Juz 5 z rzedu nieprzespana noc. Ciagle siedzenie na misce klozetowej i wycie z bolu przy nadymywaniu sie. Po wczorajszym kamieniu zaczalem wysikiwac czerwony szlam. Ale poniewaz jest on tak gesty, ze bol nie mniejszy od tego z kamieniem. Opium = kodeina (TEC 3) o dupe za przeproszeniem obic. Biore po dwie, wzmacniajac trzecia po godzinie-dwoch. Nic nie pomaga. Musi to chyba byc kodeina beznarkotykowa. Nastepny syntentyczny wymysl prohibicjonistow i zwolennikow czystej rasy. Czyli ludzi ktorzy nie beda uzalezniac sie od niczego. A szczegolnie od NARKOTYKOW (wyk. aut.).
Obecny medyczny system, jest systemem zaglady.
01:14 Hrs.
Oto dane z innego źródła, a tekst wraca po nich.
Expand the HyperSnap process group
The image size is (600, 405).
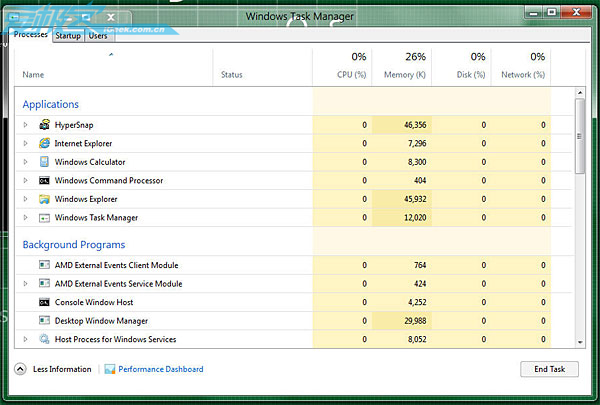pos(26,125)
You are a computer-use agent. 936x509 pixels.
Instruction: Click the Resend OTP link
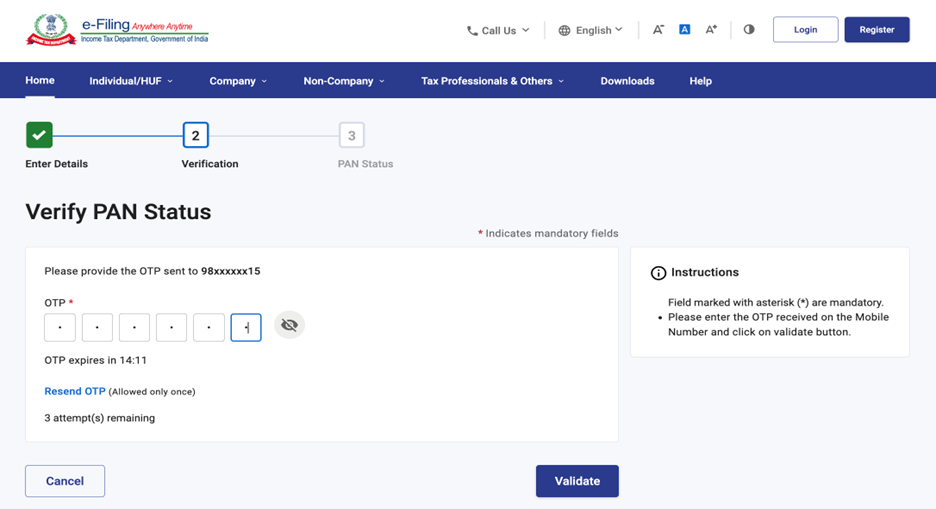75,391
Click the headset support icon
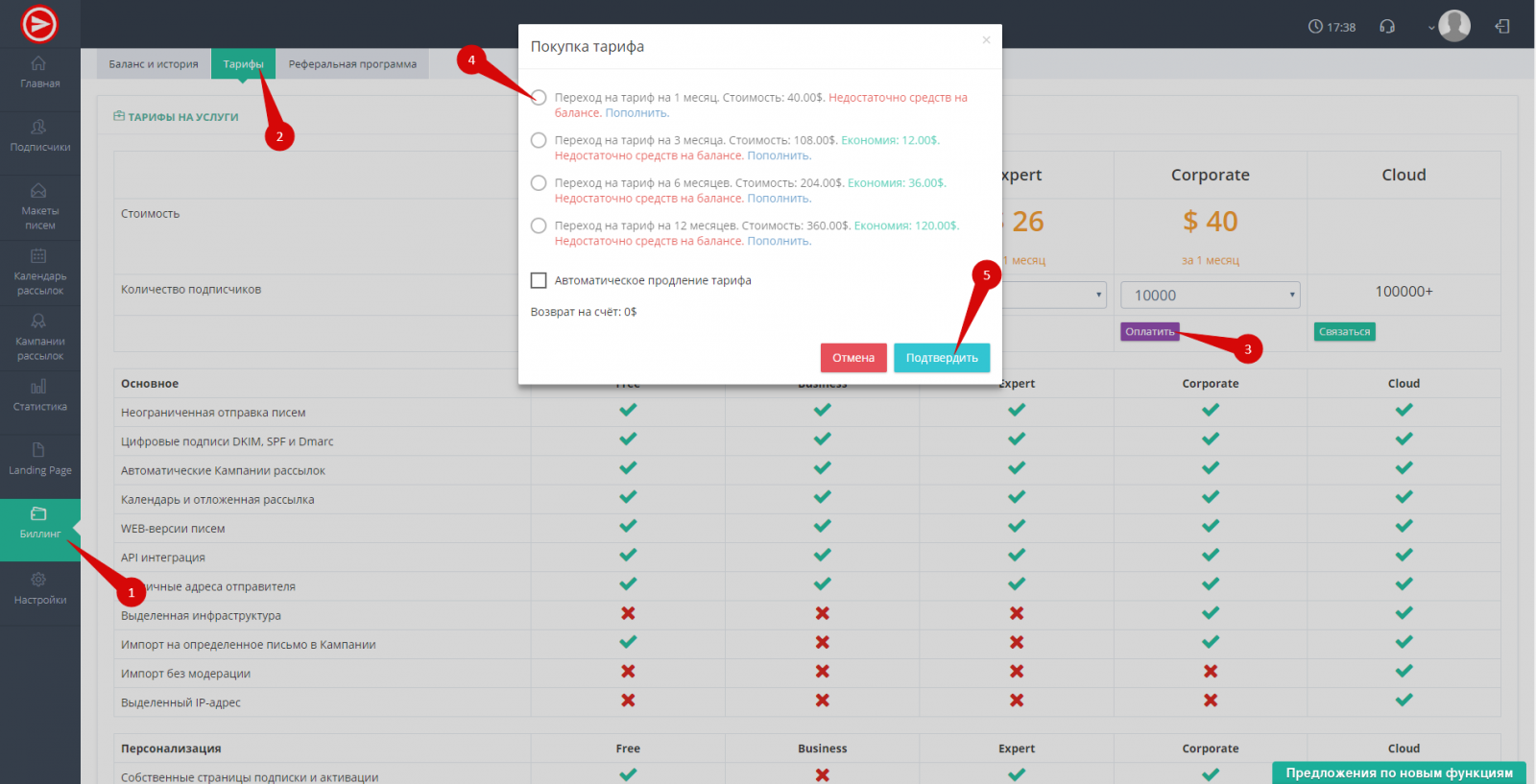Screen dimensions: 1536x784 pyautogui.click(x=1387, y=27)
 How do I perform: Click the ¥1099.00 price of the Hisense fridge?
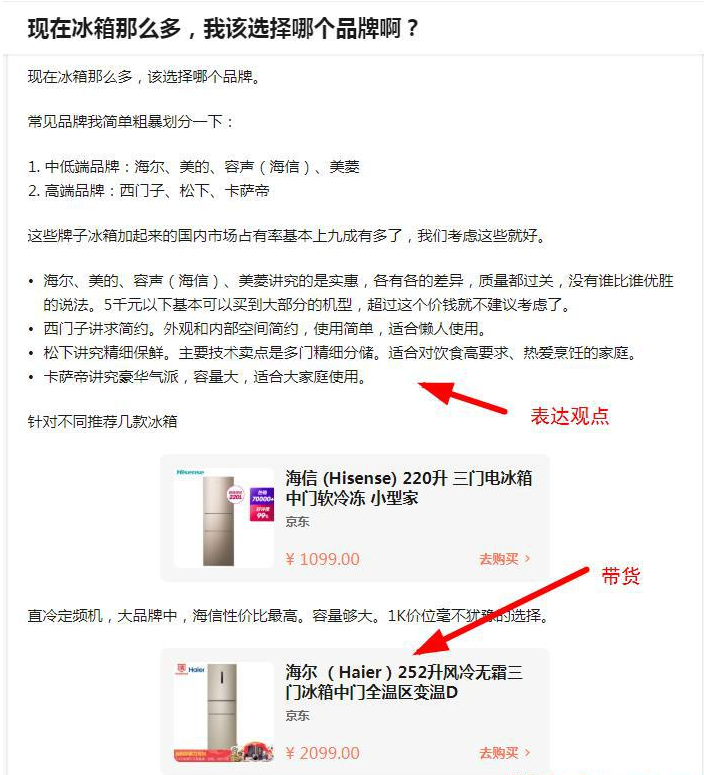click(322, 559)
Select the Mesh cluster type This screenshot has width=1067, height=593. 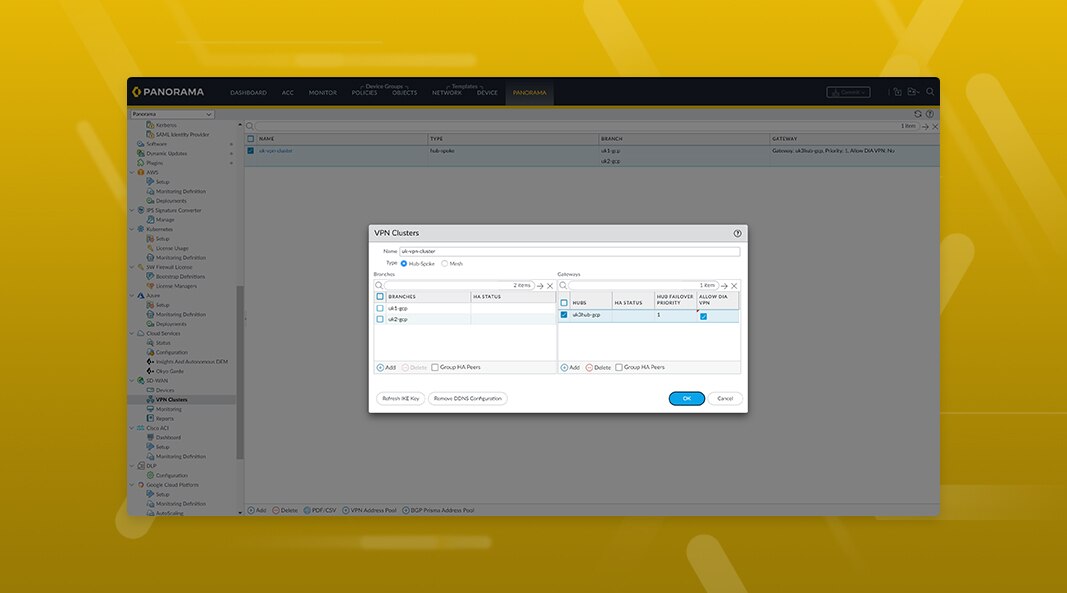[445, 262]
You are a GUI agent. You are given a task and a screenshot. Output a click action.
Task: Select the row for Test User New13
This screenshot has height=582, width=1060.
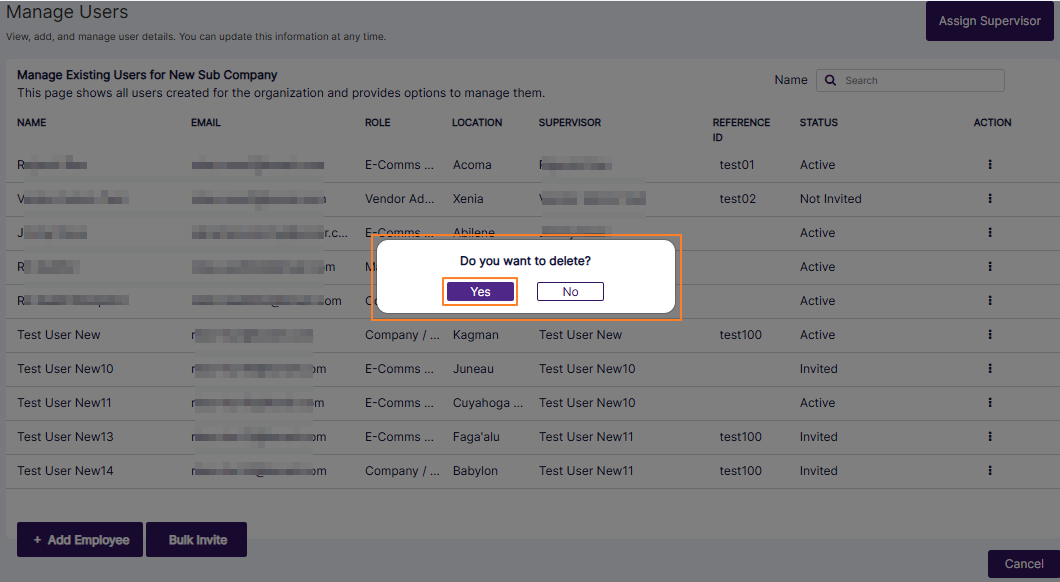coord(300,437)
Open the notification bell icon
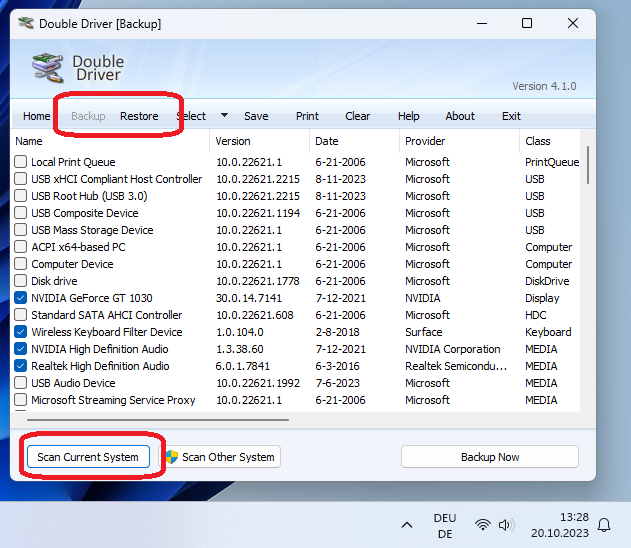Screen dimensions: 631x548 coord(604,525)
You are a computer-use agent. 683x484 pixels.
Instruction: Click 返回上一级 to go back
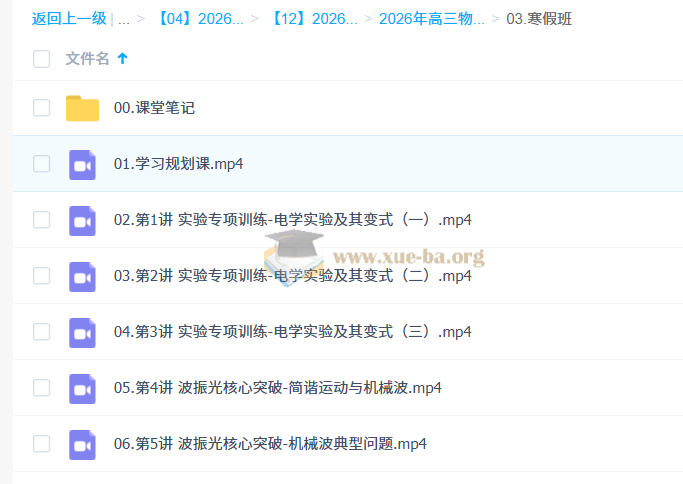click(x=68, y=19)
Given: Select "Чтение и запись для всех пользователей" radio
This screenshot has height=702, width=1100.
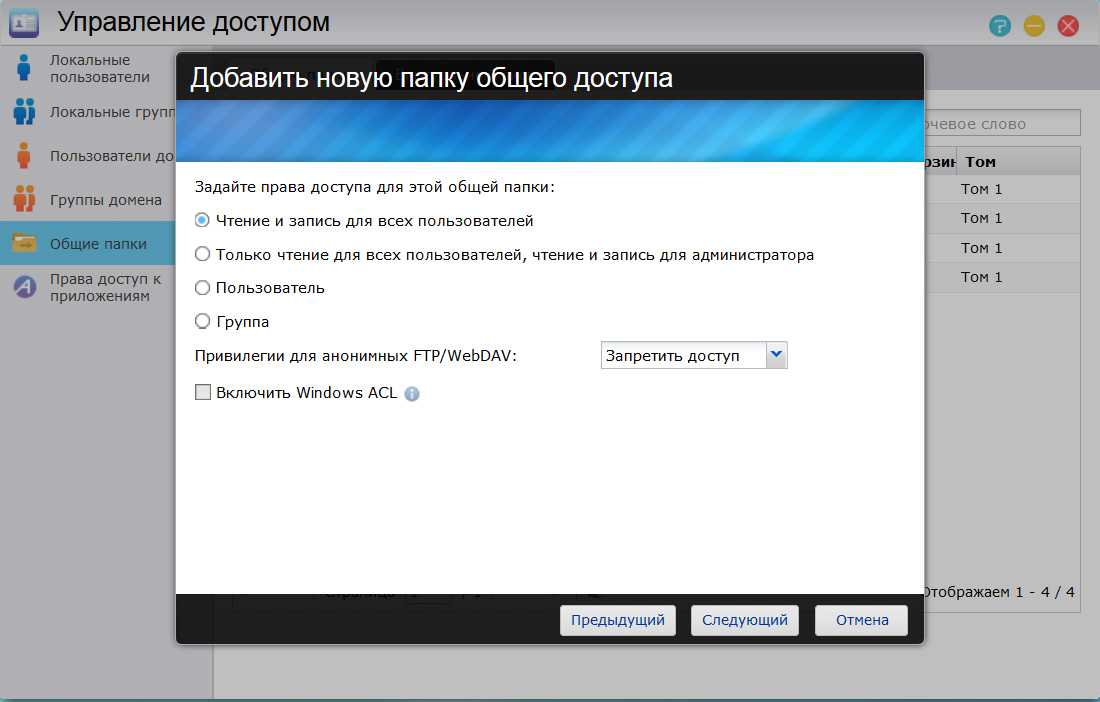Looking at the screenshot, I should 203,221.
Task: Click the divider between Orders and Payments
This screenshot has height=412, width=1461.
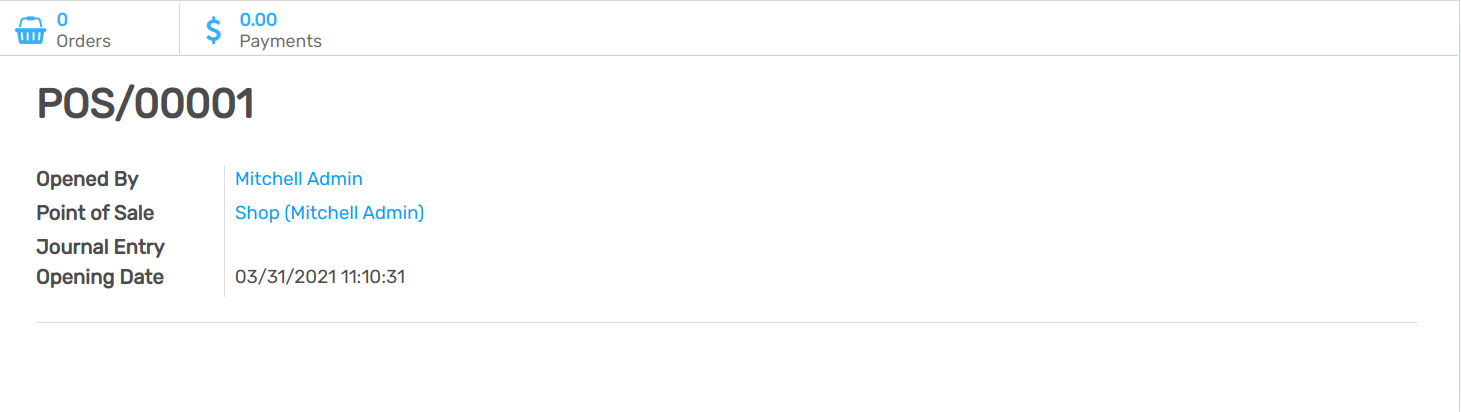Action: (x=179, y=29)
Bolace siusiu. Trudno zasnac.
01:49 Hrs. Schodzi szlam z siurka. Ale boli!
06:11 Hrs. Siedze juz ponad 2 godziny na muszli. Nic nie wychodzi, a takie uczucie jakby bylo tuz tuz na koncu penisa. Okropny bol. Pcham.
06:59 Hrs. Bol kolosalny. Ciagle wypycham z penisa czerwona maz, ktora blokuje przewod moczowy. Boze kiedy ten bol sie skonczy?
11:43 Hrs. Potezny grzmot za oknem. Sciemnilo sie.